Goodbye sights of beautifully thick trees lining the highway, goodbye orange, pink, purple shades of the sun setting, goodbye line of sea-foam green uniformed students spilling out of school and walking semi- single file along the highway, goodbye Music Man wheeling a cart of burned cds for sale down the street. Goodbye endless dancing on the streets (sometimes my life seems like a musical.) Goodbye full moon brightly lighting up the dirt path. Goodbye children clothed in merely underwear fishing in the sewer trenches, goodbye boys playing cricket barefoot, goodbye horse drawn carts, goodbye clean laundry drying underneath the harsh sunrays.
Goodbye smells of sweet honey roasted nuts simmering at the bus park, goodbye putrid urine on the streets and in the sewers intensified by the sun, goodbye sour rum distillery, goodbye delicious scent of garlic, onions and curry cooking from houses at 5pm stirring up my appetite.

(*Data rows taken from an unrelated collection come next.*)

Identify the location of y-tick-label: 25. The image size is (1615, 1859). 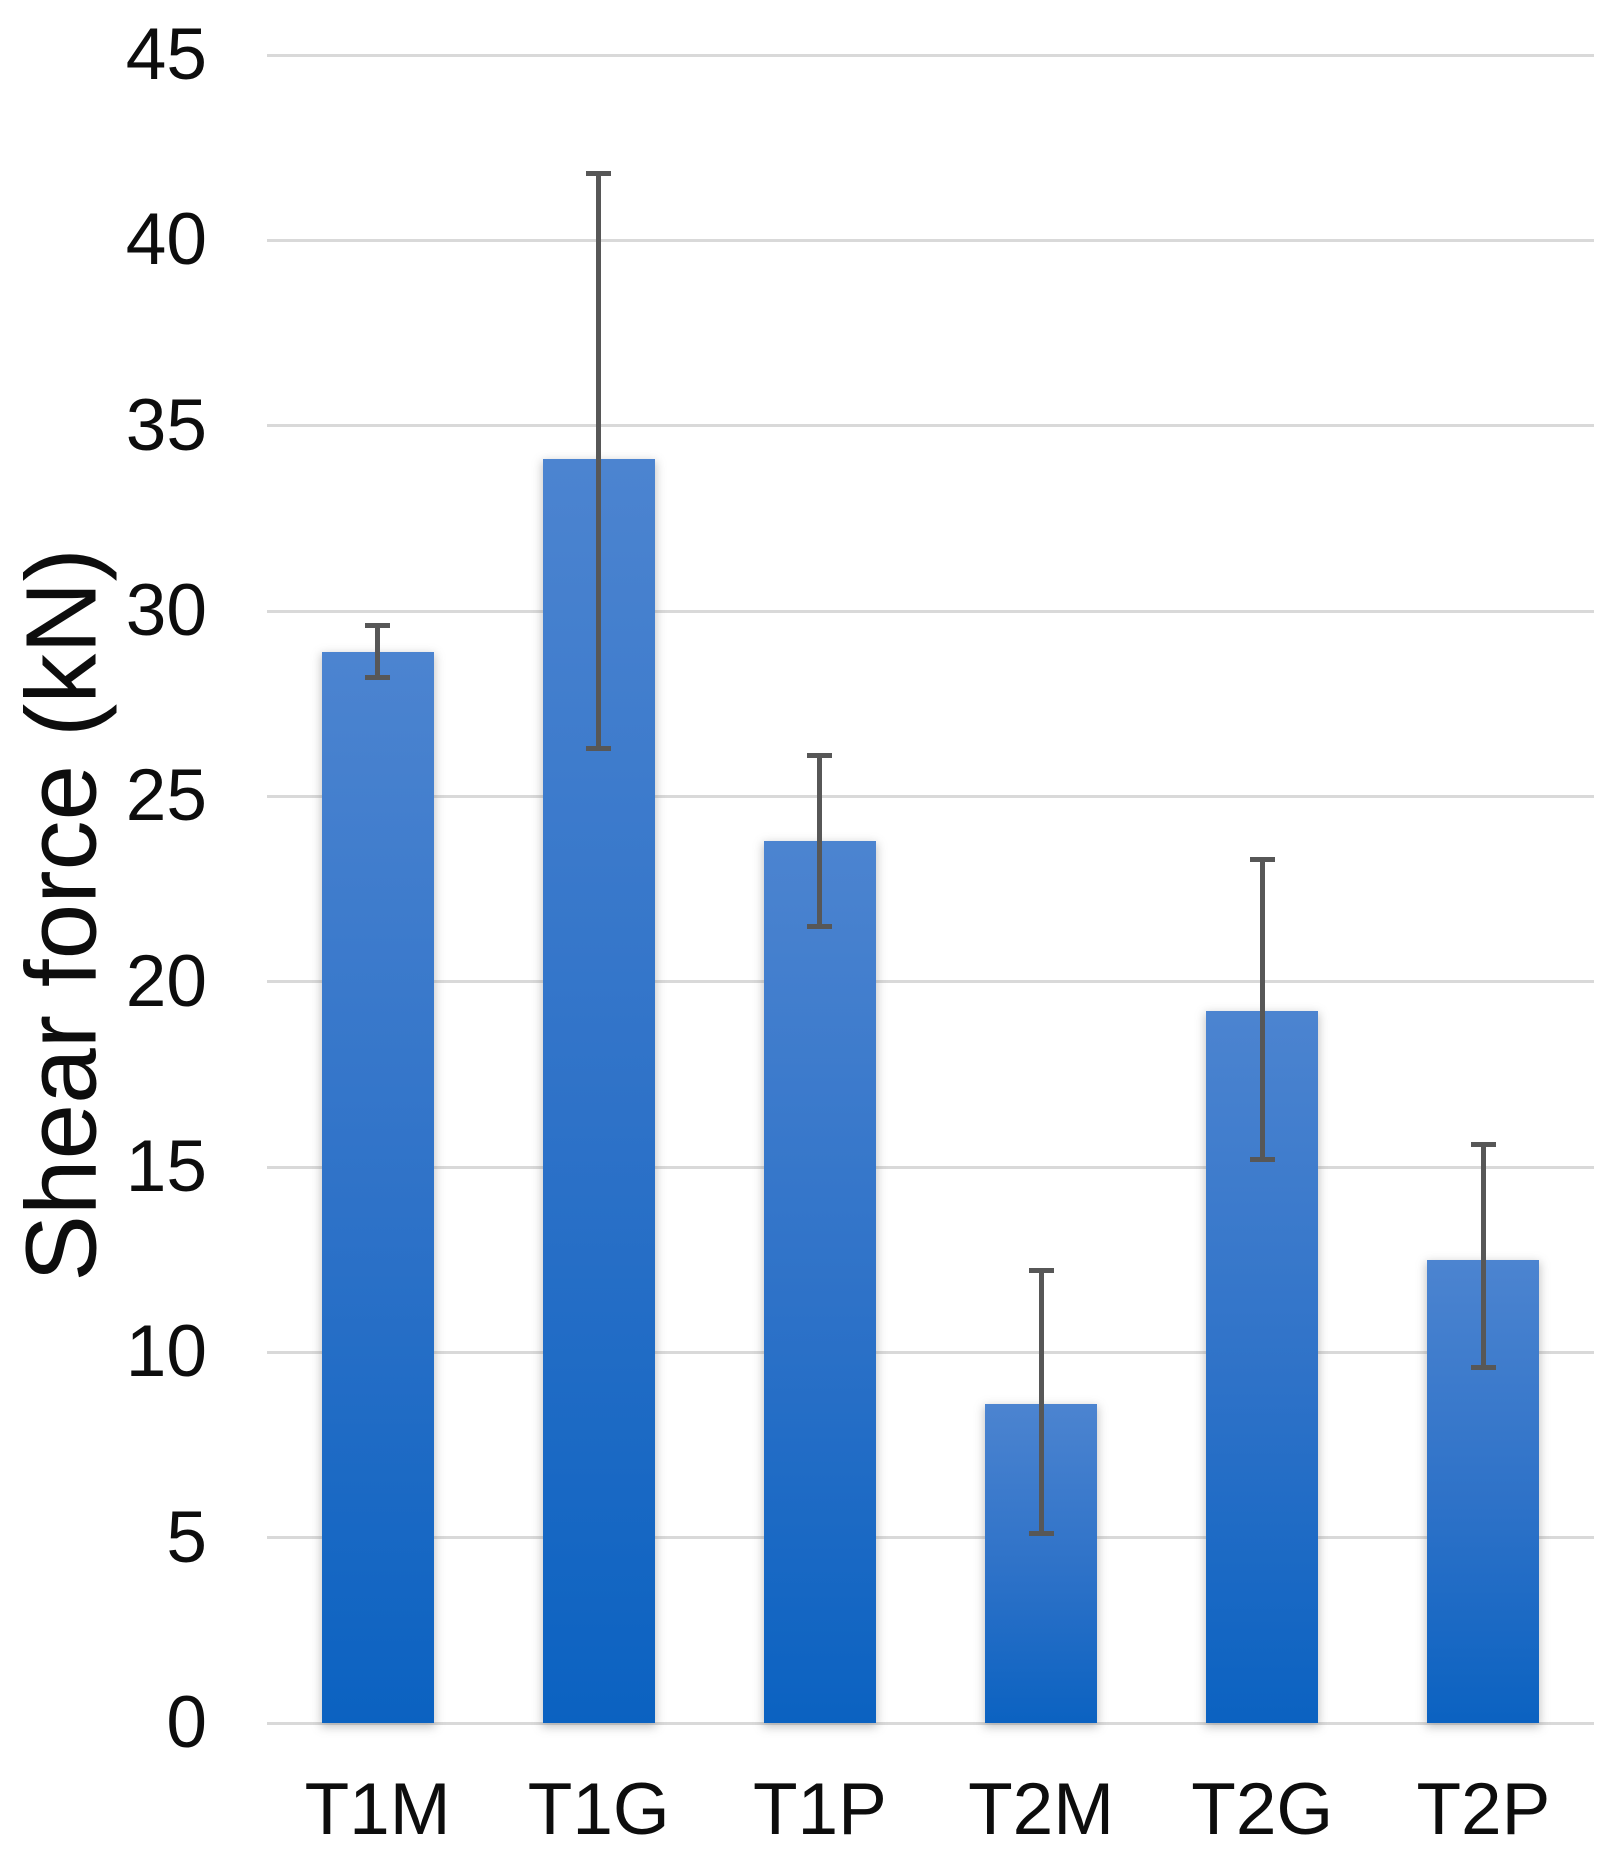
(166, 796).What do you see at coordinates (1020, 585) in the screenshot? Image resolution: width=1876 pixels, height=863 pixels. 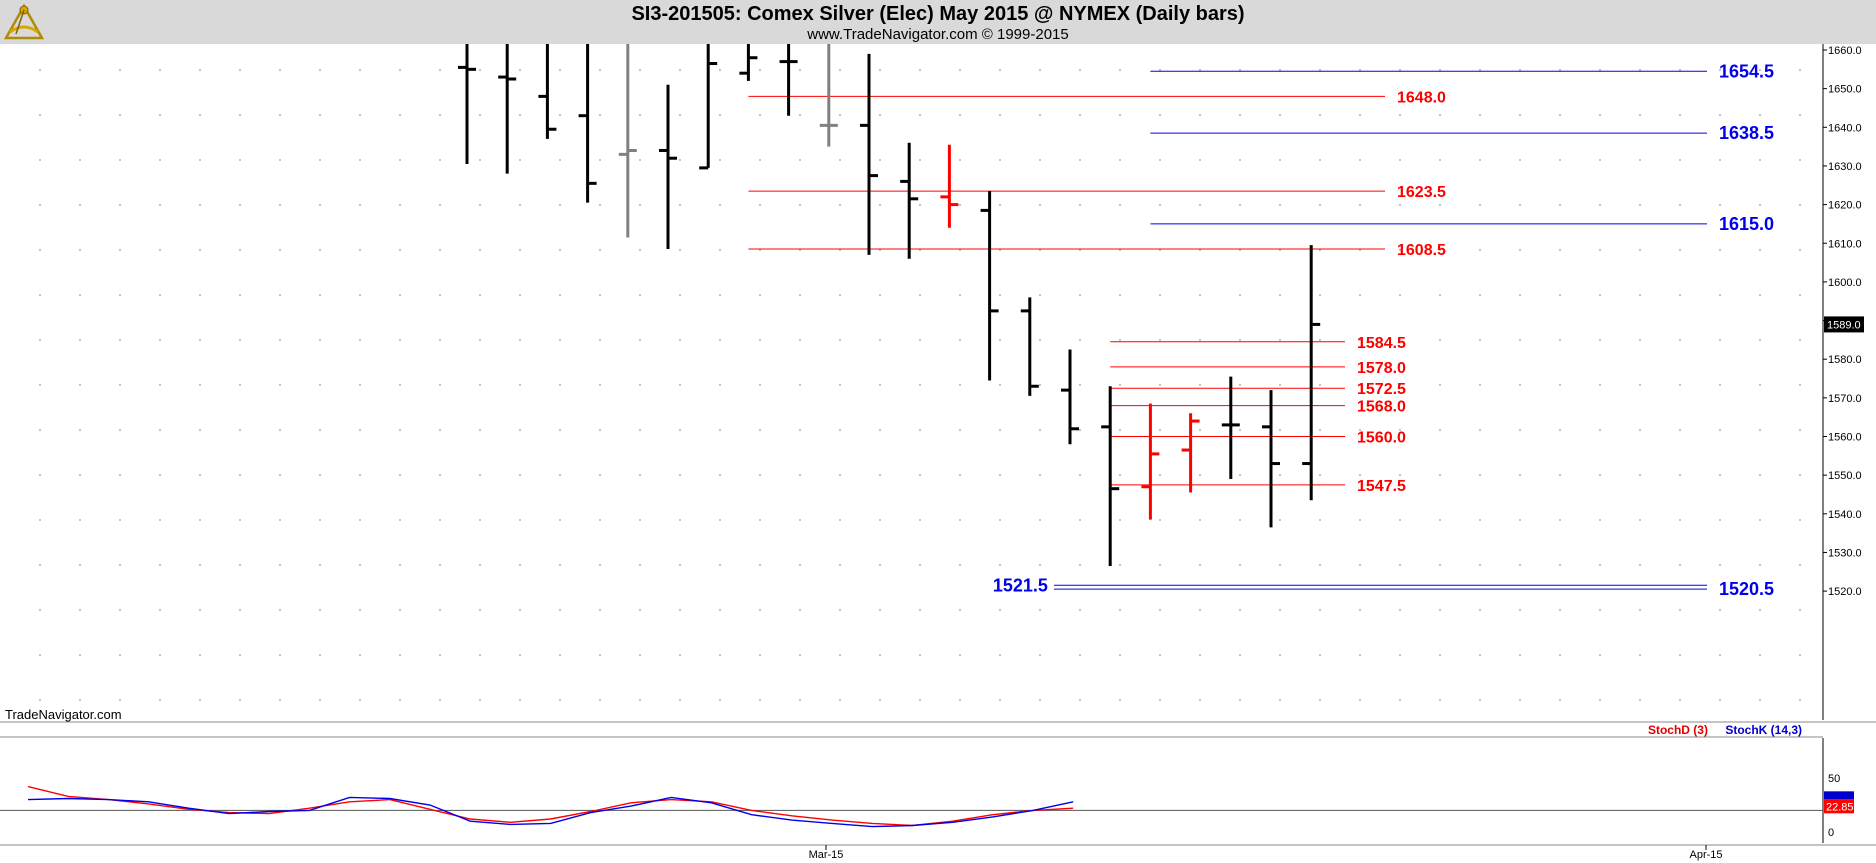 I see `level-label: 1521.5` at bounding box center [1020, 585]. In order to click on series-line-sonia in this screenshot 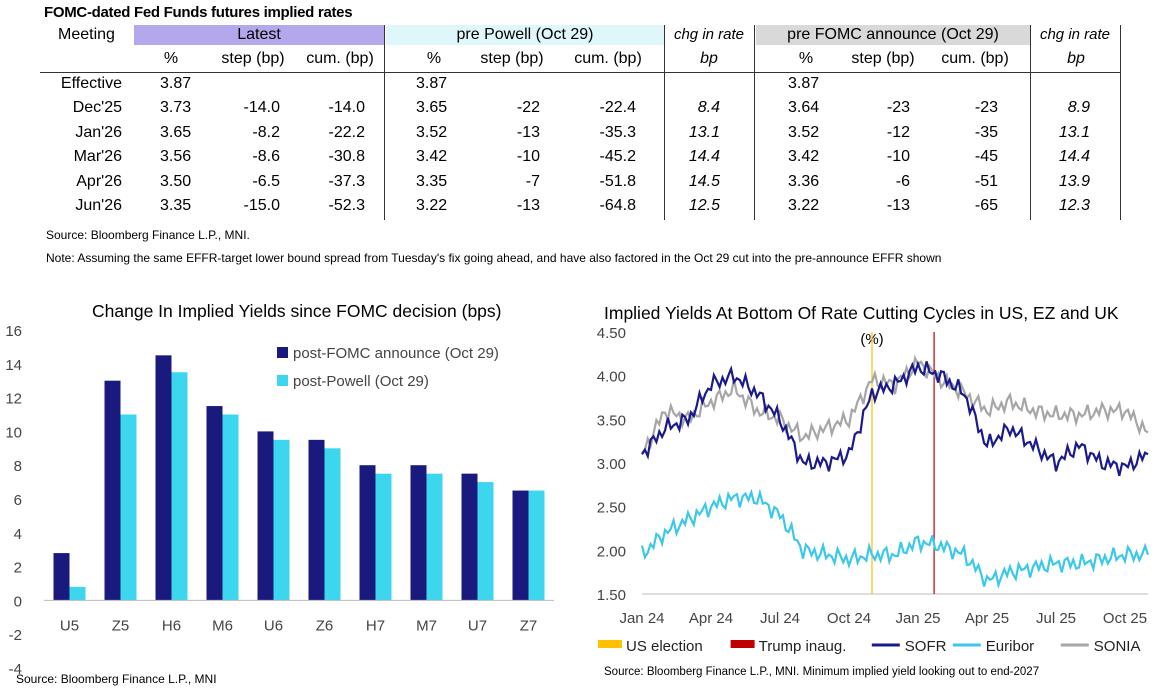, I will do `click(895, 404)`.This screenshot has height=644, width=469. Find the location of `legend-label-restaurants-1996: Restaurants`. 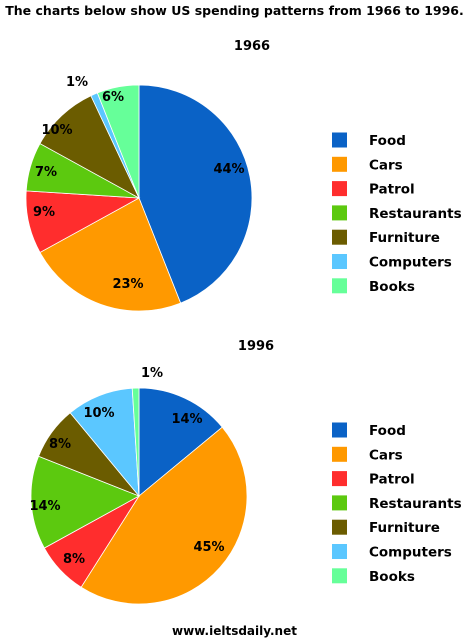

legend-label-restaurants-1996: Restaurants is located at coordinates (416, 504).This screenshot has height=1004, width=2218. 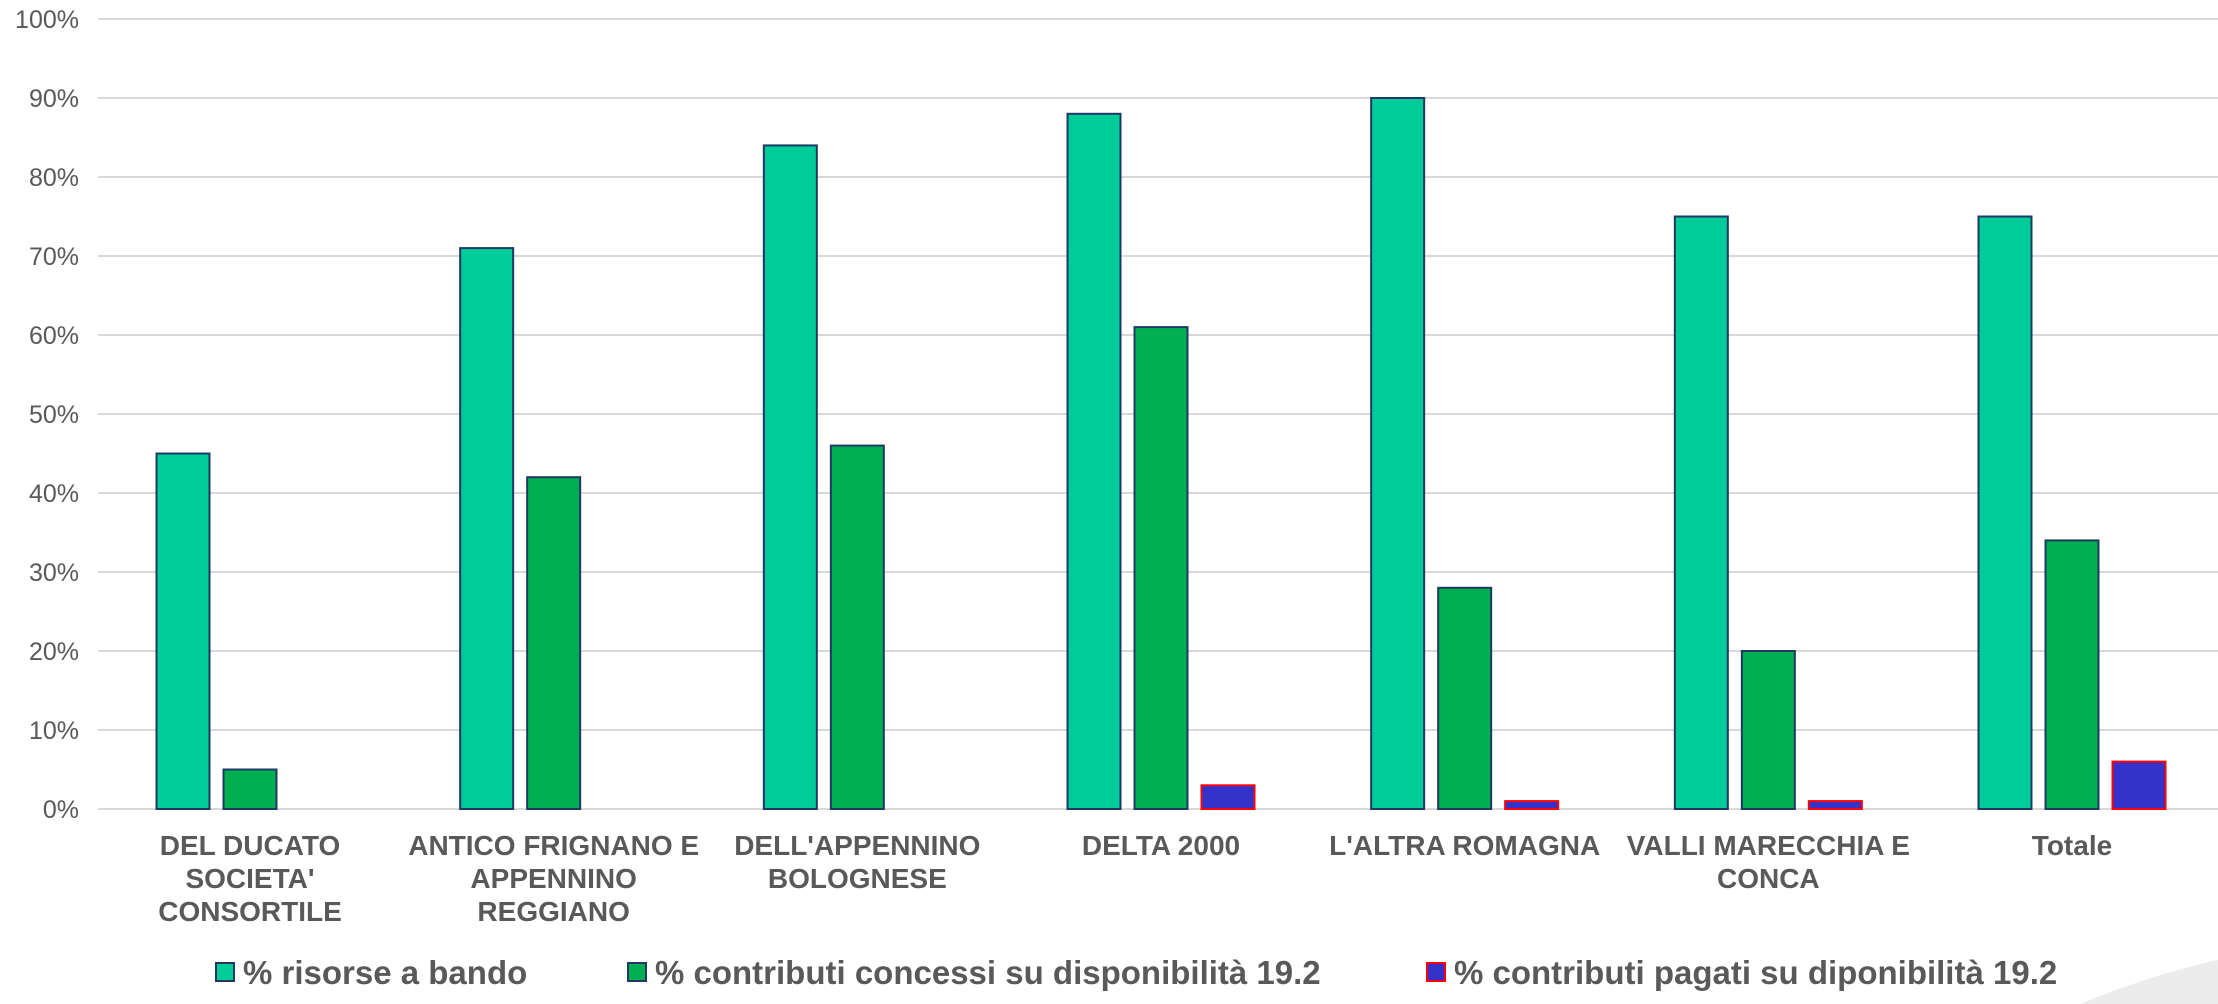 What do you see at coordinates (54, 573) in the screenshot?
I see `y-tick-label: 30%` at bounding box center [54, 573].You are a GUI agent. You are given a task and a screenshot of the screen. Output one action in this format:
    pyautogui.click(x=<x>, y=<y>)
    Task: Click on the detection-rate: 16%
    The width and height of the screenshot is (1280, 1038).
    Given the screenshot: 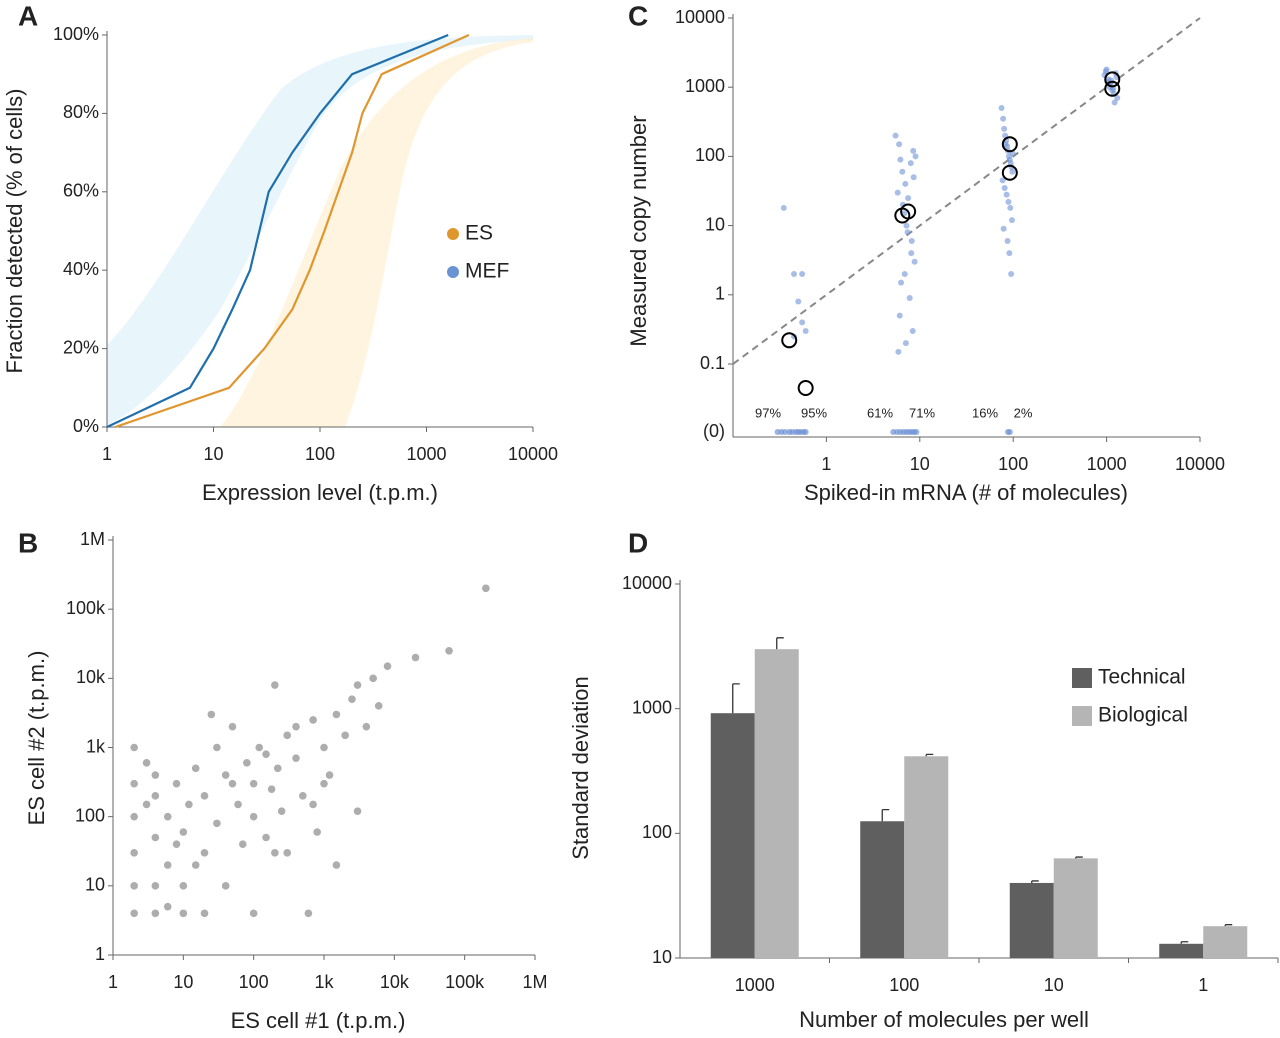 What is the action you would take?
    pyautogui.click(x=985, y=412)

Goodbye sounds of reggae music pumping everywhere, goodbye rumbling of children chatting, screaming, laughing in class, goodbye wild dogs barking, roosters crowing, frogs croaking, mosquitoes buzzing in my ear, goodbye “miss”, obnoxious sucking noises, obscene comments, and cheerful greetings. Goodbye little Michelle that lives downstairs crying, laughing, screaming, singing, and constantly knocking on my door asking for candy, goodbye pitter patter of rain in the distance hearing it about 3 seconds before it hits.
Goodbye sweet mangoes, pineapple, and passion fruit, goodbye amusing conversations with the school children, goodbye hammocks, goodbye market, goodbye mini-busses. It’s been a polarizing year with extreme highs and lows. It’s been quite an adventure. Goodbye Guyana (banana).